PUBBLICATO IL 24 APRILE 2017

La calcagnodinia, la tallodinia o meglio il dolore calcaneare, come più comunemente viene descritto - spiega il dottor Umberto Alfieri Montrasio, responsabile dell’Unità Specialistica Piede e Caviglia (U.S.P.eC.) all’IRCCS Istituto Ortopedico Galeazzi - è una sintomatologia dolorosa piuttosto importante che coinvolge l’osso calcaneare del piede ed è caratterizzato talvolta anche da tumefazione anche se è principalmente il dolore che porta il paziente a rivolgersi a uno specialistica. È un’affezione frequentissima che colpisce sia gli uomini sia le donne dalla terza decade in poi, e che risulta essere veramente invalidante”.
“Il paziente, quando viene in ambulatorio - spiega - viene visitato dall’ortopedico del piede il quale può dare diverse indicazioni di esami strumentali: esecuzione di una radiografia di ambedue i piedi in carico magari con una proiezione particolare (assiale di calcagno), questo appunto perché potrebbe esserci una frattura, magari un’infrazione dell’osso calcaneare, e soprattutto anche per osservare radiograficamente come è strutturato il piede; oppure esecuzione di un’ecografia nel caso vi fosse sospetto, invece, di una patologia a carico della fascia plantare quindi dei tessuti molli e in particolare l’inserzione della fascia plantare che avviene a livello dell’osso calcaneare. Fatti questi esami, al successivo controllo, viene data solitamente un’indicazione non chirurgica invitando il paziente a utilizzare delle scarpe adatte possibilmente con all’interno le tallonette (cuscinetti che sostengono il tallone) o, nei casi più importanti, i plantari (solette).

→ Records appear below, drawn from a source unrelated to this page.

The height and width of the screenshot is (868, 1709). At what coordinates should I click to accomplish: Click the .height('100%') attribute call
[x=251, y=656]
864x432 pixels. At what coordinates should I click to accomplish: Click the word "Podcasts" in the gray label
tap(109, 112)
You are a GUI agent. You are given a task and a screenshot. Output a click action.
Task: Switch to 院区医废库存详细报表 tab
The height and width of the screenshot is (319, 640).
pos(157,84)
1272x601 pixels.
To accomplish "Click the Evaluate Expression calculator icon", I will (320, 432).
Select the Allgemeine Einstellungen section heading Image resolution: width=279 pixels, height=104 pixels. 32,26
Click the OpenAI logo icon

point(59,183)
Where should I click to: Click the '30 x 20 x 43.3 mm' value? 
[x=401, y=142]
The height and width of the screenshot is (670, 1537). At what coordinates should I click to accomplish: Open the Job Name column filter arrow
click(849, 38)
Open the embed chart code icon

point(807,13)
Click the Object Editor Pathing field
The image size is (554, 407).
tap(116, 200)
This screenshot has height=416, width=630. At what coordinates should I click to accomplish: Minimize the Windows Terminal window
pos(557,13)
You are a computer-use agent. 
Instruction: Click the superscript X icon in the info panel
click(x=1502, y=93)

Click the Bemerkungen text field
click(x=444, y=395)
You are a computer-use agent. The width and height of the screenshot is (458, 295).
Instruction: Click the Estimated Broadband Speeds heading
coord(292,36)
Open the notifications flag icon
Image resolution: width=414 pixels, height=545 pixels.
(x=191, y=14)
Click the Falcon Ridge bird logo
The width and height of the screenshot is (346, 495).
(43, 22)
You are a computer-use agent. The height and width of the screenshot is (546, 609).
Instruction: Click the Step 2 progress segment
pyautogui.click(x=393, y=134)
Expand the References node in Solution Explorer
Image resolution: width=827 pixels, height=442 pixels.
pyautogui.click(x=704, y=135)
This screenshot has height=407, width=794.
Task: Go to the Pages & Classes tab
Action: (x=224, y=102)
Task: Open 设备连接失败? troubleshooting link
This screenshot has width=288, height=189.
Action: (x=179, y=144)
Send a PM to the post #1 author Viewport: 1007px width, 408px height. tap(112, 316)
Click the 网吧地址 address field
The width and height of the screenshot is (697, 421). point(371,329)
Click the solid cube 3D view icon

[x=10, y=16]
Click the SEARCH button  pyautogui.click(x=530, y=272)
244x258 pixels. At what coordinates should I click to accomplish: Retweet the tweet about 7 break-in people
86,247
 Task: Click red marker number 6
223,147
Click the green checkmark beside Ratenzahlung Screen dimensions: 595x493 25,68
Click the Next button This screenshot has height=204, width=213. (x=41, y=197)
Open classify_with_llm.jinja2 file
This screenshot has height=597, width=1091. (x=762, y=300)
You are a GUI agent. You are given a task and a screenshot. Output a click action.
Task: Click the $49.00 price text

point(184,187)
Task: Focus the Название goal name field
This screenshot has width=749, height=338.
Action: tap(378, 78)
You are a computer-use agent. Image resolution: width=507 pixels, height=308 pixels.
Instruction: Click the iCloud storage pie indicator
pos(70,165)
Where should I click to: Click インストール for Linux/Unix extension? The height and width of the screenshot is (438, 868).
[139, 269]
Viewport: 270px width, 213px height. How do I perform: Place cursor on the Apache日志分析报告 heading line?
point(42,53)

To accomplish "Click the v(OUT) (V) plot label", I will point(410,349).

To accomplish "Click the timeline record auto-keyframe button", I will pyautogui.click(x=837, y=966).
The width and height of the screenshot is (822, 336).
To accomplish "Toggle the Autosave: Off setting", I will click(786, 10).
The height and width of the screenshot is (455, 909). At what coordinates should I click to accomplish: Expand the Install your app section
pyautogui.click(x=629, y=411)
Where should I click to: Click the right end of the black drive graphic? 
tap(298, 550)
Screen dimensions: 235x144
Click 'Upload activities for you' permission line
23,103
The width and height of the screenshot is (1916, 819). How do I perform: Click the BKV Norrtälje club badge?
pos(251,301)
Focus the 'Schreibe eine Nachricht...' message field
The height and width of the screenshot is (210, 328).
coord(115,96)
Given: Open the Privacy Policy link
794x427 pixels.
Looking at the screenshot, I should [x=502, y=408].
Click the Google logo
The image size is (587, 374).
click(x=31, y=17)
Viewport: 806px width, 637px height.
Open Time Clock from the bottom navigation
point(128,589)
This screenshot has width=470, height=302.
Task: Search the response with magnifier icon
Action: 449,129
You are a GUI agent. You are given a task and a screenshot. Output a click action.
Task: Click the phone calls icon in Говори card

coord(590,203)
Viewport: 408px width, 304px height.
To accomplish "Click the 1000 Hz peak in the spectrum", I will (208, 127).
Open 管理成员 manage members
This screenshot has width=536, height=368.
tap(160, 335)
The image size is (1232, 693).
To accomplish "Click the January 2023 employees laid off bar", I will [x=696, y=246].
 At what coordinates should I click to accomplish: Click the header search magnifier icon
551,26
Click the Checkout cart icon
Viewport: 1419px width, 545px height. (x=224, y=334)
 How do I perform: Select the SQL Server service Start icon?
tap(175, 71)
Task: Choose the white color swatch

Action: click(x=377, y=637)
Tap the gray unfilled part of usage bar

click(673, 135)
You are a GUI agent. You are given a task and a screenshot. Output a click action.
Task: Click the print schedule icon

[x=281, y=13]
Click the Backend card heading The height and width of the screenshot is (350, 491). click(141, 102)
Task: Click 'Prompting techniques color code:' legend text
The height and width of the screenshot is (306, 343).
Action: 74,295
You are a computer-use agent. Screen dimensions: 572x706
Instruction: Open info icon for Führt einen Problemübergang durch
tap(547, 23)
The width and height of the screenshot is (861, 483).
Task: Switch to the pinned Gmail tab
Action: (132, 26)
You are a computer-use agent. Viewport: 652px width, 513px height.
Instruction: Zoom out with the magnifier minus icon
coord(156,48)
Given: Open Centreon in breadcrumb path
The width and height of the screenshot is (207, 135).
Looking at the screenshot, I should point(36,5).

Il dolore calcaneare, o talvolta la fascite plantare, è spesso legata anche a un’alterazione biomeccanica del piede, cioè un mal funzionamento dello stesso mentre si trova in stazione eretta oppure mentre cammina. Questo fa sì che ci possa essere un interessamento della fascia plantare sia nella situazione di piede piatto sia nella situazione di piede cavo (quest’ultima forse leggermente più frequente rispetto al primo). In questi casi, appunto, bisogna cercare di compensare il movimento del piede e il plantare, a tale scopo, può rivelarsi molto utile. Nelle situazioni più gravi, lo specialista può dare indicazione chirurgica, questo per far sì che si possa riallineare il retro piede, parlando di piede piatto, oppure in caso di piede cavo è necessario compensare questa elevata volta plantare che lo contraddistingue”.
“Nel caso, ad esempio, di fascite plantare - conclude il dott. Alfieri Montrasio - si può dare indicazione di terapia fisica-strumentale attraverso l’utilizzo di onde d’urto extracorporee le quali possono essere un ottimo espediente per eliminare il problema”.